The Ministry stated that the project is part of the government’s future plan for boosting regional transit that “brings Afghanistan steps closer to regional connectivity and economic policy.”
The project, at a cost of more than 369 million AFN, will be funded by the government, the statement said.
According to the statement, the impassable mountainous Wakhan corridor, which is a narrow strip of territory in Badakhshan province that extends to China and separates Tajikistan from Pakistan and Kashmir, would be connected to China via the road.
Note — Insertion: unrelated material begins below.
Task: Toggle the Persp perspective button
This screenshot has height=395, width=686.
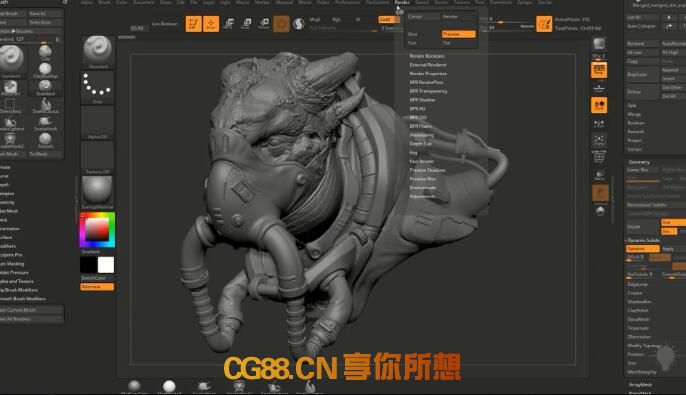Action: click(599, 70)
The Ministry of Public Works stated that the road, which will eventually be paved, will be the Wakhan Route and will “not only be a shortcut between China and Afghanistan…but will also help tourists reach Wakhan National Park.”
Historically, Badakhshan is a region comprising parts of what is now north-eastern Afghanistan, eastern Tajikistan, and the Tashkurgan county in China. However, the name is retained by Afghanistan in Badakhshan Province.
Located in northeastern Afghanistan, Badakhshan is bordered by Tajikistan, Pakistan and China.
Most of the province is occupied by the Hindu Kush and Pamir mountain ranges.
Once Badakhshan was a stopover on the ancient Silk Road trading path but the Wakhan corridor has been closed to regular traffic for over a century as there is no modern road.
There is a rough track for a few dozen kilometers that was built in the 1960s, but for much of the way, to the Chinese border, there are only rough paths.
The remoteness of the region has meant that, despite the long-running wars of Afghanistan since the late 1970s, the region has remained virtually untouched by conflict and many locals, who are mostly composed of ethnic Pamir and Kyrgyz, are not aware of wars in the country.